1996_11_november_coriolanus for foum

If is just as well the frailties and fickleness of human nature are so constant. It has meant that Shakespeare has not dated.

This week Shakespeare’s play Coriolanus is being performed in Canberra by the Bell Shakespeare Company. Coriolanus is perhaps one of Shakespeare’s least performed or read plays. In it Coriolanus, a Roman, wins a great victory against the Volscians and is persuaded by the upper class patricians to stand for the consulship which requires approval by the plebeians. The plebeians’ nominal leaders, the tribunes, successfully urge the plebeians to give their approval. But Coriolanus becomes arrogant, causing the plebeians (at the urging of their tribunes) to seek his death. Coriolanus is utterly obstinate and refuses to compromise despite the pleadings of his fellow patricians. The plebeians banish him. Coriolanus then joins the Volscians a leads them successfully to the gates of Rome. At the last minute he is dissuaded by his mother from the final assault and a peace is made, which does not last long because the Volscians kill Coriolanus in revenge.

It was the last of the Roman plays, and set the tone for Shakespeare’s lesser known Australian play _ Costello.

In Costello, the hero wins a great victory for a patrician confectionery company against the invading union hordes. The patricians persuade him to stand for Parliament. There he obstinately demands all his measures be passed exactly as presented and threatens war if they are not. He ignores the lessons of a fellow patrician who, using compromise, negotiation and charm, achieves great statutes and in doing so shows how women are great catalysts for peaceful negotiation.

Alas, the play is unfinished.

Shakespeare’s other Australian plays _ Hughes and Keating _ also resemble Coriolanus. Hughes, like Coriolanus, swaps sides after being rejected by the fickle masses.

The Bell production of Coriolanus sets the play in the 1930s with fascist overtones _ Gestapo leather coats and tough young men dressed in black and the two tribunes who sway the masses for and then against Coriolanus are portrayed as a couple of 1950s pressmen, but the text is exact. The political constants are there. How does a ruler get anything done in the face of a foolish and fickle mass led on way and then another by an opportunistic media and mass thinking?

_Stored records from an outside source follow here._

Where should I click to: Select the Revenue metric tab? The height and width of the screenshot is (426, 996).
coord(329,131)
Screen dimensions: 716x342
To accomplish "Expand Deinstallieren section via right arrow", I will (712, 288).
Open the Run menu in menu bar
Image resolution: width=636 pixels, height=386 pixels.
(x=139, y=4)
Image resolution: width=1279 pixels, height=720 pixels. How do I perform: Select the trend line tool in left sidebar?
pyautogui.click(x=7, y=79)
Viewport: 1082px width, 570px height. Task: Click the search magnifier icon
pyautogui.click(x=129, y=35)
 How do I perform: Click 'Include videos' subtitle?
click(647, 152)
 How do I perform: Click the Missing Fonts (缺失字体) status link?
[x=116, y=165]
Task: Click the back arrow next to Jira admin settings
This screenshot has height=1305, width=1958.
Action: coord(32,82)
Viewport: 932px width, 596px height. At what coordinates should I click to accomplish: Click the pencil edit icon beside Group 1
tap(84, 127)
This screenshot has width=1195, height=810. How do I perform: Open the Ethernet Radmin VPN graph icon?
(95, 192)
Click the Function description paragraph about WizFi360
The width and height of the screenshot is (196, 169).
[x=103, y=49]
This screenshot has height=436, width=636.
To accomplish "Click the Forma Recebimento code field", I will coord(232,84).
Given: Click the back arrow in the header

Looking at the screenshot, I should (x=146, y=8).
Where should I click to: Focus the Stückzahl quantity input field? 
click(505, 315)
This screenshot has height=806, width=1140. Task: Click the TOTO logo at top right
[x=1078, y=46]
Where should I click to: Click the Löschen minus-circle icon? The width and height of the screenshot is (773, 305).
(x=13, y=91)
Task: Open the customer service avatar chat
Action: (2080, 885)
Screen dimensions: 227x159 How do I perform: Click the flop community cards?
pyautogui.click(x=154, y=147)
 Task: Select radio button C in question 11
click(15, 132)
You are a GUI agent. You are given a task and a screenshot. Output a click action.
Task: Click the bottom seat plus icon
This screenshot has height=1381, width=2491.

If rulers have too much power and do not embrace broad opinion they becomes arrogant and achieve nothing, but if they compromise they do not achieve their goal.

The dilemma of Howard, Costello and Reith with the Senate was written about 400 years ago using themes laid out two thousand years ago. The masses are awful, but absolute power is worse and the politician _ whether Roman, Elizabethan or Australia _ who does not recognise it is doomed.